Developers often block the entire /api/ directory to protect backend routes. But in Next.js, you might serve dynamic sitemaps or public RSS feeds from an API route.

The Mistake:

User-agent: *
Disallow: /api/

If your sitemap lives at /api/public/sitemap-generator, Googlebot will refuse to crawl it because the /api/ disallow rule intercepts the request.

The Fix: Use the longest-match rule to carve out an exception.

User-agent: *
Disallow: /api/
Allow: /api/public/

3. Trailing wildcard collisions

Adding a wildcard at the end of a path changes how the crawler interprets the URL boundary.

The Mistake:

User-agent: *
Disallow: /blog/*?

The developer intended to block query parameters on the blog (like /blog/post?theme=dark). Instead, this rule blocks /blog/post?page=2, destroying standard pagination indexation.

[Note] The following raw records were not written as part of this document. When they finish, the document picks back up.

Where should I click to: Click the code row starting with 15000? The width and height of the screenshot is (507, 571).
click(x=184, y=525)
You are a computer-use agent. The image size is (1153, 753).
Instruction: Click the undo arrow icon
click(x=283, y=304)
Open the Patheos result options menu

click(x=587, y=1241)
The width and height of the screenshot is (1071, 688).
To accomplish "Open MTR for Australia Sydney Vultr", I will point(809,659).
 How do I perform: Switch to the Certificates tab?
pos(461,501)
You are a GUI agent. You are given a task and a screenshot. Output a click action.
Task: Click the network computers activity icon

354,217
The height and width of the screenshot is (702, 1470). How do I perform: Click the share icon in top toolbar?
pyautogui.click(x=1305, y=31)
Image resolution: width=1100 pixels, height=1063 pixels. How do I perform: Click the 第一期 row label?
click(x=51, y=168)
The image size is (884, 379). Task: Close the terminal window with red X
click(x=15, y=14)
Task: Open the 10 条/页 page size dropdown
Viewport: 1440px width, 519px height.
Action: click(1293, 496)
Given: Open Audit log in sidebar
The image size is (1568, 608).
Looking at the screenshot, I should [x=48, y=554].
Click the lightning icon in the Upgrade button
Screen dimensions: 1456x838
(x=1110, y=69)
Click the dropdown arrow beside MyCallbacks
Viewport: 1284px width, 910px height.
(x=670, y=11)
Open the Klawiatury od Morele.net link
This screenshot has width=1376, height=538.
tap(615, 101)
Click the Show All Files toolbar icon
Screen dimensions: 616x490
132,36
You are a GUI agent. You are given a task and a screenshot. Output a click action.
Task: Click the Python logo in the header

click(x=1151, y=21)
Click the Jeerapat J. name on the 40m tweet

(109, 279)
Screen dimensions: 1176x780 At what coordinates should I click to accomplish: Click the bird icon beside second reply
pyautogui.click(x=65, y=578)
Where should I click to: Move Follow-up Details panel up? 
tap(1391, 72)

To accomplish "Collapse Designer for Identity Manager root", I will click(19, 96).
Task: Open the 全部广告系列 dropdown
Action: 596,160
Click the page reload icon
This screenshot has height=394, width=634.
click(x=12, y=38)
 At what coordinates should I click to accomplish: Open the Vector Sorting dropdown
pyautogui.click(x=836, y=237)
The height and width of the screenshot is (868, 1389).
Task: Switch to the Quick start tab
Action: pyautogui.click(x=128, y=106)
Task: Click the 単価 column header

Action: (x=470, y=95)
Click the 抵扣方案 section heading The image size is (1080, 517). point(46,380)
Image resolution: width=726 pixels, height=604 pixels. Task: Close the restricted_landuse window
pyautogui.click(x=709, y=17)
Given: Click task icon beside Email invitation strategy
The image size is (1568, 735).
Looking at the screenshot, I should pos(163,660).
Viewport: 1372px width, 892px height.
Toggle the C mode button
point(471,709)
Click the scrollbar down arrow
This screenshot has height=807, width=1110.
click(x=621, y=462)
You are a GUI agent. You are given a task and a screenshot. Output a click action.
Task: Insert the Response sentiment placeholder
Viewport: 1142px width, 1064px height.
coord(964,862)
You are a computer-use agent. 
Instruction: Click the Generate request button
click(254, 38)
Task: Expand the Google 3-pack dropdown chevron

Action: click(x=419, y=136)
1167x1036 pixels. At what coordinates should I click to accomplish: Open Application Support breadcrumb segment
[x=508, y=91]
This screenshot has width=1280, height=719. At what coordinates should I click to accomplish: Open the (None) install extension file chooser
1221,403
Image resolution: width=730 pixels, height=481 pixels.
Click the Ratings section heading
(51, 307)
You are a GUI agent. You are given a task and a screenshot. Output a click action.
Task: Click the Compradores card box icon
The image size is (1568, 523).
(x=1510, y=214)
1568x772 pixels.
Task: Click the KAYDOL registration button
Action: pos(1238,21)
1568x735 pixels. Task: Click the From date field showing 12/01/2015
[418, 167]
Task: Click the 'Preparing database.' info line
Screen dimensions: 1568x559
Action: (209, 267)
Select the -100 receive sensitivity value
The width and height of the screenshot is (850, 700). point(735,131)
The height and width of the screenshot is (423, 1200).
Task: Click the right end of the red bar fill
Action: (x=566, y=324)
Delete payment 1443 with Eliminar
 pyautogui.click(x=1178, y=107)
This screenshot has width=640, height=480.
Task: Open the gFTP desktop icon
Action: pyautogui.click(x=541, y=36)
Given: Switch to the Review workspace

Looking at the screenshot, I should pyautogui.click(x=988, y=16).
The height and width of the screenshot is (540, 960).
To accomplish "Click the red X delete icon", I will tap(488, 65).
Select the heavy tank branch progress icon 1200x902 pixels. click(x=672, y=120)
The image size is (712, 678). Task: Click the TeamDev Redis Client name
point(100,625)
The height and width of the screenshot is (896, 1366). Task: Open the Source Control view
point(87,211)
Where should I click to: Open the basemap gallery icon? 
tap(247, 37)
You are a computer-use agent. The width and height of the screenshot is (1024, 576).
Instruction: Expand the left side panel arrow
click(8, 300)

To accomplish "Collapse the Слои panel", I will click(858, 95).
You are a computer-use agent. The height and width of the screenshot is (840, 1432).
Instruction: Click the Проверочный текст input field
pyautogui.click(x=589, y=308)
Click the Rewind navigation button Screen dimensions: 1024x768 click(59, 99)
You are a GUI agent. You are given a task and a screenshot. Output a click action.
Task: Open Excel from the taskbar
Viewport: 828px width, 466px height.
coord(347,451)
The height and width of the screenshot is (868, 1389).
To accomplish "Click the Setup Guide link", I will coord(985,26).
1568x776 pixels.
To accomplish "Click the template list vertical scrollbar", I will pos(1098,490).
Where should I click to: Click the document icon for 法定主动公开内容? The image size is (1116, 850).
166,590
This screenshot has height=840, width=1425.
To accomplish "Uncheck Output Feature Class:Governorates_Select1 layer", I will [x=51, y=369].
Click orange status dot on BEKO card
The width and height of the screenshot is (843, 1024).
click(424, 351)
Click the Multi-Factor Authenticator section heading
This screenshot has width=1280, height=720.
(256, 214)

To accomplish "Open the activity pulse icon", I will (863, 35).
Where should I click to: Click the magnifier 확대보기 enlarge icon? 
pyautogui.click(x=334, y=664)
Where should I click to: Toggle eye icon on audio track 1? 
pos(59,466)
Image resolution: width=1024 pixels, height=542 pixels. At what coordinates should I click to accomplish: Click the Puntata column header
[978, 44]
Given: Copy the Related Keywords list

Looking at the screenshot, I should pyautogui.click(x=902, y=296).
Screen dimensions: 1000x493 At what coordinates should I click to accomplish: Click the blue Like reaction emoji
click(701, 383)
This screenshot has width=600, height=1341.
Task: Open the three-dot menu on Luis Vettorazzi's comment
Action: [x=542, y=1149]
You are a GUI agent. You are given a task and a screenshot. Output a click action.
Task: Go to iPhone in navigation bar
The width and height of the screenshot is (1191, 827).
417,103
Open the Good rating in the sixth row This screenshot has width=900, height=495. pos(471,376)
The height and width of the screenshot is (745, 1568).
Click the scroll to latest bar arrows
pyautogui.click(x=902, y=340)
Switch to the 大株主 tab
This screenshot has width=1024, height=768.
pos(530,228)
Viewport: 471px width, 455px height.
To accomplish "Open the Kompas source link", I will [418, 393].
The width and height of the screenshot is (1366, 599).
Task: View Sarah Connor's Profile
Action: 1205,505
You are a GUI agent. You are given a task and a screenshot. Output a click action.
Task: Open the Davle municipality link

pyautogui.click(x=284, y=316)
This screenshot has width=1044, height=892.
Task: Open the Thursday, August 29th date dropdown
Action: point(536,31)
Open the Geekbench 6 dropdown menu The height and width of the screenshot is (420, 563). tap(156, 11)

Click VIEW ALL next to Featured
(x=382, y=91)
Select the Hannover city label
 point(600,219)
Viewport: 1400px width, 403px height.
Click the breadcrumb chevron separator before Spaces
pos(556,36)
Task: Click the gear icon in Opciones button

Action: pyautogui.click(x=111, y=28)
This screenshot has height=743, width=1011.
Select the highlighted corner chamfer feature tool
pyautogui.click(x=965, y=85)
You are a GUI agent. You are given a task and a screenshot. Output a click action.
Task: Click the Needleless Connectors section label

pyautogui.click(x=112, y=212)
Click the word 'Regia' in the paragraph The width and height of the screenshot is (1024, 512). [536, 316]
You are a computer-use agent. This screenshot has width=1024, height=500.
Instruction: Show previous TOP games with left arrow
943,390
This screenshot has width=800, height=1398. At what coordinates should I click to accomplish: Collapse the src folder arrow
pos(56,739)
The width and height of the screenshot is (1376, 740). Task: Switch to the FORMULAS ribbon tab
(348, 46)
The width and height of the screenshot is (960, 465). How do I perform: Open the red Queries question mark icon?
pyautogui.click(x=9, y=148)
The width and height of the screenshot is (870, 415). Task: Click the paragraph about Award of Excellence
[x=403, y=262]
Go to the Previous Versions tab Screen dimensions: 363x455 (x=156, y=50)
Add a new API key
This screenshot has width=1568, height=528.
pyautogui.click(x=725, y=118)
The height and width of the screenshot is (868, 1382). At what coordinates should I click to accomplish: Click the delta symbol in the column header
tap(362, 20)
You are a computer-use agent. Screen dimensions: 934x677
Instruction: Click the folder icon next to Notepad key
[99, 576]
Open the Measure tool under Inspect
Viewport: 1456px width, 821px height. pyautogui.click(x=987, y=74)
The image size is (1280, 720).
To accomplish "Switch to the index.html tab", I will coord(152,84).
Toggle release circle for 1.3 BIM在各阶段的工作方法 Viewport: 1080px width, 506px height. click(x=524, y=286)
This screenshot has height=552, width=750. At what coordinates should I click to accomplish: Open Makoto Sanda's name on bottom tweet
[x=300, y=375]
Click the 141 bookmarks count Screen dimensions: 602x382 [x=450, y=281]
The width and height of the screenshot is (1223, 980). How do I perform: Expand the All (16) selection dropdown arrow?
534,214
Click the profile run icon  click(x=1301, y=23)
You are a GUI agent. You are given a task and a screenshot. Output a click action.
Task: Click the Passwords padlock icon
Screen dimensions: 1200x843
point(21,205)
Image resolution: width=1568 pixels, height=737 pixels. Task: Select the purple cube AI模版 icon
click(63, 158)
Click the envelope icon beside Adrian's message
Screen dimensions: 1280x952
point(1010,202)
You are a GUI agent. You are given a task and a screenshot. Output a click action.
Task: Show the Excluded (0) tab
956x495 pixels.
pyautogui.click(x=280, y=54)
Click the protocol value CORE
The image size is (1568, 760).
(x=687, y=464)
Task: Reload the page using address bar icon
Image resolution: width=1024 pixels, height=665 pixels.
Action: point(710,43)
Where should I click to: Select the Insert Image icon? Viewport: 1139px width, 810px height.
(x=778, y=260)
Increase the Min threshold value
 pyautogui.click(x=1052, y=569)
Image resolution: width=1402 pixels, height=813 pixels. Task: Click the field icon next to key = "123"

The Fix: Target the specific query keys that cause duplicate content, rather than using a blanket wildcard for all parameters.

User-agent: *
Disallow: /blog/*?theme=

How do you validate robots.txt changes in CI?

Validate robots.txt changes in CI by running npx indxel check --ci to catch staging URL leaks, syntax errors, and disallowed critical paths before they merge to production.

Relying on Google Search Console's robots.txt tester is a fundamentally broken workflow for developers. GSC requires you to manually copy-paste text into a web UI, click a "Test" button, and manually input URLs to check. You cannot automate it. You cannot run it on a pull request.

Indxel replaces this manual chore with an automated CLI that runs in 1.2 seconds. It parses your robots.txt exactly how Googlebot does, checks it against your sitemap, and fails the CI build if it detects a critical error.

# Run validation locally
npx indxel check --target http://localhost:3000
 
# Output:
# ✖ Error: Sitemap URL is relative (/sitemap.xml). Must be absolute.
# ✖ Error: 'Allow: /' is overridden by 'Disallow: /' for User-agent: *
# ⚠ Warning: Disallow path '/_next/' blocks critical rendering assets.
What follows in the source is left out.